Wi’am ve en sus lágrimas que la ciudad ha sido asesinada cada día, sometida a un dolor psicológico salvaje. Ve que los nobles habitantes de Homs fueron asediados, que se defendieron y que entraron de la mano de la muerte al arbitrio de la ruleta rusa. Ve que esas familias que salieron a las calles cantando a la paz, la justicia y la libertad son hoy expulsadas de esas mismas calles, desapareciendo al final como la angustia. Y ahora, ahora, los echan de sus casas, de sus memorias, hacia un nuevo cuartel de confinamiento existencial de fronteras oscuras. Y así es como salieron los habitantes de Haifa de Haifa: la muerte los asedió y los lanzó a un bote salvavidas.

¿Qué muro de separación erigido con el cemento del racismo rancio, el clasismo podrido, el nacionalismo corrupto, la superioridad terrenal y la política torpe consiente este castigo colectivo? 

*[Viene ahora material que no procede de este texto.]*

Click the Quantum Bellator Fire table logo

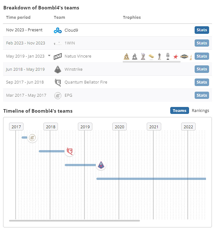pyautogui.click(x=58, y=82)
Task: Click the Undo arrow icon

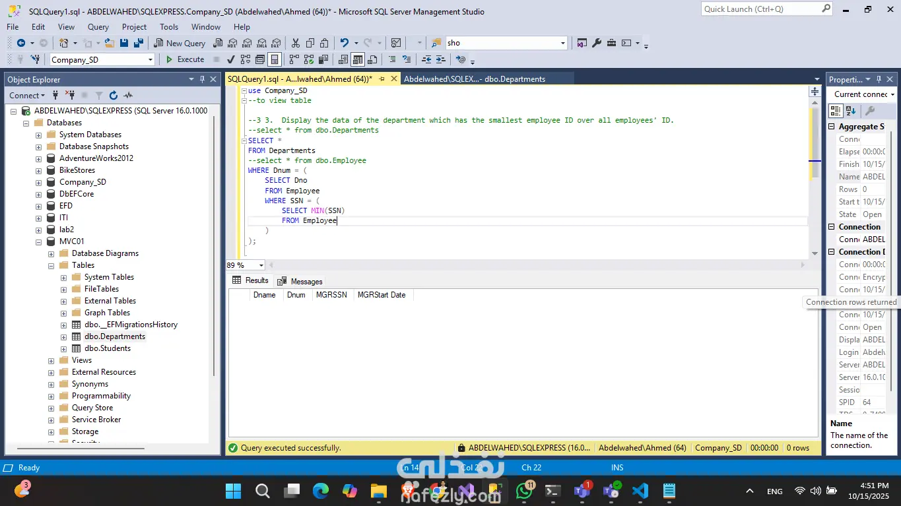Action: [x=344, y=43]
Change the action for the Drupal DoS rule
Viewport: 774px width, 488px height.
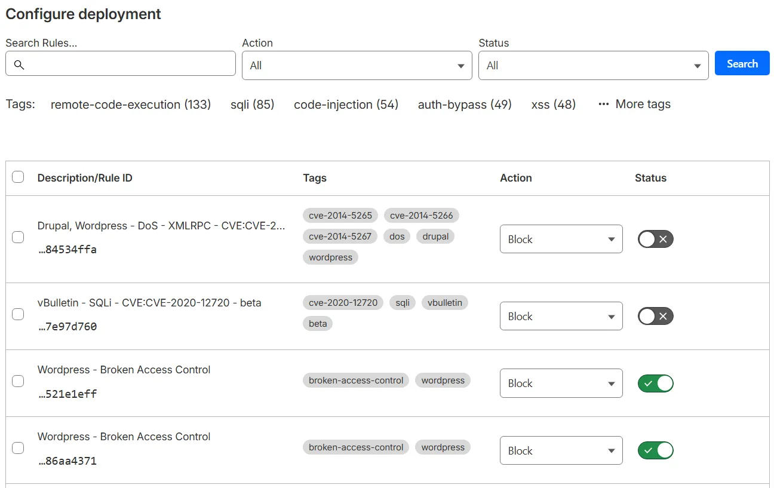[x=561, y=238]
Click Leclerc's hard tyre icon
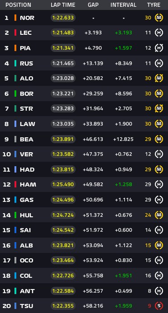Screen dimensions: 168x313 pyautogui.click(x=159, y=33)
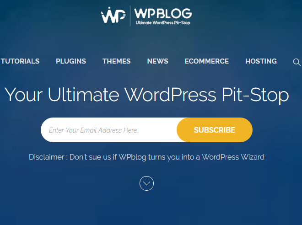Click the disclaimer text below the form

146,157
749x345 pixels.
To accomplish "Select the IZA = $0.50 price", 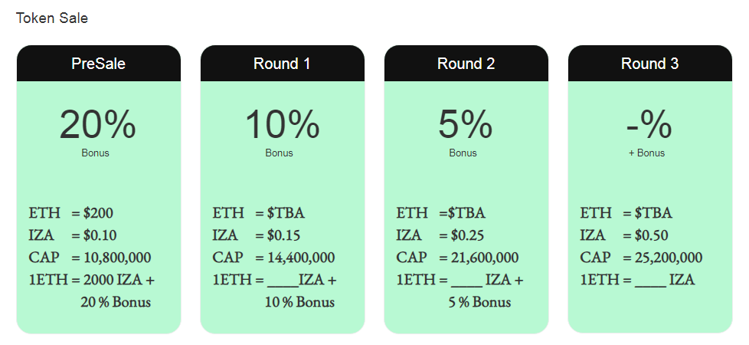I will (624, 235).
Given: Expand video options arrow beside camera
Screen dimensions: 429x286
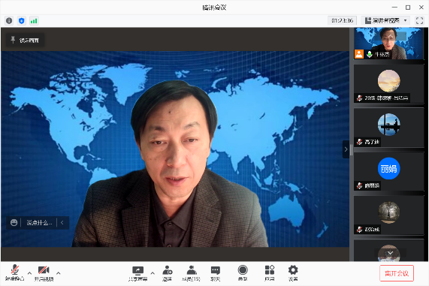Looking at the screenshot, I should click(59, 273).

¿Qué muro de separación es este –que no es otro que el mundo entero-, que asedia la historia de los habitantes originarios y su belleza con política? ¿Qué muro criminal es este que necesita mil martillos para ver que la gente de Homs, esos por los que llora Wi’am, son seres humanos sometidos a un castigo colectivo, y que el castigo colectivo es una cultura demente y criminal? ¿Y para ver que esas mujeres y niños son seres humanos, sentimientos, amor y dignidad, a los que ha engañado el mundo déspota, insinuando que les devolvían los derechos que se les han arrebatado para crear con ellos una historia trucada sobre la naturaleza del despotismo, el despotismo que ha destruido una vida que aquí se hallaba desde el nacimiento de la patria?